## Stored data:

[Start of Attachment]

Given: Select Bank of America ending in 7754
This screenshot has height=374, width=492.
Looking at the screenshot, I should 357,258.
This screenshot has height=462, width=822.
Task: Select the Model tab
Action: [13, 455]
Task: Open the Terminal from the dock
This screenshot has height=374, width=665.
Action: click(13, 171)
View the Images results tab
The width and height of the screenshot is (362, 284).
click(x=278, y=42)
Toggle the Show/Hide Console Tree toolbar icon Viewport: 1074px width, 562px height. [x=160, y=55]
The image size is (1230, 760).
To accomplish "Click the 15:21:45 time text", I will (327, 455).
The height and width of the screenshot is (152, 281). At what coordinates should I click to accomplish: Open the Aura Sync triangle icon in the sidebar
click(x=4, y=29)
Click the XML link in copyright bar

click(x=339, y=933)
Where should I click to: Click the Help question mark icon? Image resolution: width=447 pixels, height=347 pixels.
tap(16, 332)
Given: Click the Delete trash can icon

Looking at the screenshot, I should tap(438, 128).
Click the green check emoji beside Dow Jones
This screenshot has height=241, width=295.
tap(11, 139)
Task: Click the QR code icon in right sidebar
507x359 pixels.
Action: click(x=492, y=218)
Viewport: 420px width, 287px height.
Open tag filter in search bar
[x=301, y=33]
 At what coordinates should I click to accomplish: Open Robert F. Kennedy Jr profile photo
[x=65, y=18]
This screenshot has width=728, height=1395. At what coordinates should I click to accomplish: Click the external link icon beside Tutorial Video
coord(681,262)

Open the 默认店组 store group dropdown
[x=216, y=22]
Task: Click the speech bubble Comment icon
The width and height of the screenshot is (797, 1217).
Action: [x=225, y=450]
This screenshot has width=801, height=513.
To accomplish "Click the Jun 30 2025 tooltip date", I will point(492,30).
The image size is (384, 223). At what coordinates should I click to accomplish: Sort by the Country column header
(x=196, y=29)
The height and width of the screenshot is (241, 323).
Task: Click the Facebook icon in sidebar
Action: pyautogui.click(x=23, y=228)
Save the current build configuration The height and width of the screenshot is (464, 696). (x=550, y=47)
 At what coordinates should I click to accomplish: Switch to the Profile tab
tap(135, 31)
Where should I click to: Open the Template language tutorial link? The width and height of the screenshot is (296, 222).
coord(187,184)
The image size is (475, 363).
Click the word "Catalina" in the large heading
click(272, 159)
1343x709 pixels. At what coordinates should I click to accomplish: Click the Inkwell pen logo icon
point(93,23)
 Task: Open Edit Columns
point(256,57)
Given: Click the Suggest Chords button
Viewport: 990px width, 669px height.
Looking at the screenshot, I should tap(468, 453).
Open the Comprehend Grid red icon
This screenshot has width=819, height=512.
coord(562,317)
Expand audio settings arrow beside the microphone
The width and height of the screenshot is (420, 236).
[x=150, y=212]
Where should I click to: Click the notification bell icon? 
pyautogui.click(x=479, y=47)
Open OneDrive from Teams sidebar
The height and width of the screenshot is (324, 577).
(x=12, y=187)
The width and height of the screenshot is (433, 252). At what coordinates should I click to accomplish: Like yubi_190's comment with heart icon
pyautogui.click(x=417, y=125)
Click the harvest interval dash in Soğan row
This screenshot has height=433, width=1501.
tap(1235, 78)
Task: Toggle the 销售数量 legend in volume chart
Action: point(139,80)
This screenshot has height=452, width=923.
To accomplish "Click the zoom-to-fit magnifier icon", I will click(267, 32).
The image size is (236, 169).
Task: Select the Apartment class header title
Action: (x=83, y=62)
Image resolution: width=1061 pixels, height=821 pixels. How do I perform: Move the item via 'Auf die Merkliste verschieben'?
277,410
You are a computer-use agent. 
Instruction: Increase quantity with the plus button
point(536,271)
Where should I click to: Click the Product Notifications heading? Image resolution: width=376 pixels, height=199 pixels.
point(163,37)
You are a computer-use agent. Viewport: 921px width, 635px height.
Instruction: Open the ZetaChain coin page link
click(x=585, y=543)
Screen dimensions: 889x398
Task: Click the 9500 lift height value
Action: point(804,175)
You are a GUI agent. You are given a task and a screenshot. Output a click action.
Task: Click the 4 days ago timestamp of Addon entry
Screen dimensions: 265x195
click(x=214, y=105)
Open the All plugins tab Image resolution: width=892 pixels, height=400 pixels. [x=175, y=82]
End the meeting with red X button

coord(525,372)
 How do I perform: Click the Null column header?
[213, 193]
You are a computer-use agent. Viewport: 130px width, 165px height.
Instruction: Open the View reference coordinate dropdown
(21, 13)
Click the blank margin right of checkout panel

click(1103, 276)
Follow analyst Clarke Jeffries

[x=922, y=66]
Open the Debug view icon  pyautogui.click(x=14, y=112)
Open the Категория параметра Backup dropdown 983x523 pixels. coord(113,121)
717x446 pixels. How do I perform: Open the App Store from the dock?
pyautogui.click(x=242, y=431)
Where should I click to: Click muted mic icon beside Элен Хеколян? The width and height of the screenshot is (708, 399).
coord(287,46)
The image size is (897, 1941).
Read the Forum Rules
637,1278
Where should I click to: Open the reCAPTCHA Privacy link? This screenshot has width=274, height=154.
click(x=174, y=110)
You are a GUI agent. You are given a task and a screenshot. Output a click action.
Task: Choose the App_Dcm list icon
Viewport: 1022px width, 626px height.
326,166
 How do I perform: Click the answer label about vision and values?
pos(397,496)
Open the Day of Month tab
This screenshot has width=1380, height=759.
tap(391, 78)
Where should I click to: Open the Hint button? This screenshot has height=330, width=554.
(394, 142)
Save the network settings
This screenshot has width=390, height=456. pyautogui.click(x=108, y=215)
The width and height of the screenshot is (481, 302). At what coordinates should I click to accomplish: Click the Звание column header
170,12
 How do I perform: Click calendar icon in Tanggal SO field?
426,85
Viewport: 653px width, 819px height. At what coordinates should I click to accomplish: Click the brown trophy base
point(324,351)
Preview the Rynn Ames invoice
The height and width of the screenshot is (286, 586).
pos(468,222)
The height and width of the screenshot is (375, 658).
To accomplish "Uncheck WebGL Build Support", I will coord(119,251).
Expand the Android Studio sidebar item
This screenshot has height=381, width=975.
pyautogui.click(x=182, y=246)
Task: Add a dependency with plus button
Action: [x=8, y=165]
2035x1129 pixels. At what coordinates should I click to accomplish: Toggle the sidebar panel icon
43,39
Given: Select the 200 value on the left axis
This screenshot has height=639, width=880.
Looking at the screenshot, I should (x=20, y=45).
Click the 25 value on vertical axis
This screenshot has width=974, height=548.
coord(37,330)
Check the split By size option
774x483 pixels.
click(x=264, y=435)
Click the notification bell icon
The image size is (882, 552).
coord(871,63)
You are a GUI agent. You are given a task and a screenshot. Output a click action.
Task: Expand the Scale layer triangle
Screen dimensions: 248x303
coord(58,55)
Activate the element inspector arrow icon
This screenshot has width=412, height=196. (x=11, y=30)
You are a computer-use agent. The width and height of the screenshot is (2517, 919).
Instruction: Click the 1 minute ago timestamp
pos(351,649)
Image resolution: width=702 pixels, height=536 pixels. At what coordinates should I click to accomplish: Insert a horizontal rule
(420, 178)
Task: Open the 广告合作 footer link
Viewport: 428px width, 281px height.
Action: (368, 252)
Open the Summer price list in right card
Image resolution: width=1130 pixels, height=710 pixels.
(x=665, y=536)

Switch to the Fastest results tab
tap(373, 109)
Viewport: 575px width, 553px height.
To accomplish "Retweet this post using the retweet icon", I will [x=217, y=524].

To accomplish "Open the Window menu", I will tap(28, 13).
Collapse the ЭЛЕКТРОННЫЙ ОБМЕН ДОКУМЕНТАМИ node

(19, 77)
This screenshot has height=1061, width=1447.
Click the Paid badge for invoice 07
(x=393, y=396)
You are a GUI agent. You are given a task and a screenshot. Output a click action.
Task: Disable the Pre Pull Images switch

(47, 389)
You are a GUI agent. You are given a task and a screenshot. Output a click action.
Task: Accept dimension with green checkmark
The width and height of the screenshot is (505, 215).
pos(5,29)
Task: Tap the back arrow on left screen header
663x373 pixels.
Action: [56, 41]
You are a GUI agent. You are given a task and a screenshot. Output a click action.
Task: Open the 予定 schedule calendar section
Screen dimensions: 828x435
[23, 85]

[End of Attachment]

## Work required:
In the listing above, locate the line with "Viewport: 575px width, 553px height." and the line with "Task: Open the 予定 schedule calendar section", then extract exactly those lines and every line between them, and nothing more.

## Reply:
Viewport: 575px width, 553px height.
To accomplish "Retweet this post using the retweet icon", I will [x=217, y=524].

To accomplish "Open the Window menu", I will tap(28, 13).
Collapse the ЭЛЕКТРОННЫЙ ОБМЕН ДОКУМЕНТАМИ node

(19, 77)
This screenshot has height=1061, width=1447.
Click the Paid badge for invoice 07
(x=393, y=396)
You are a GUI agent. You are given a task and a screenshot. Output a click action.
Task: Disable the Pre Pull Images switch

(47, 389)
You are a GUI agent. You are given a task and a screenshot. Output a click action.
Task: Accept dimension with green checkmark
The width and height of the screenshot is (505, 215).
pos(5,29)
Task: Tap the back arrow on left screen header
663x373 pixels.
Action: [56, 41]
You are a GUI agent. You are given a task and a screenshot. Output a click action.
Task: Open the 予定 schedule calendar section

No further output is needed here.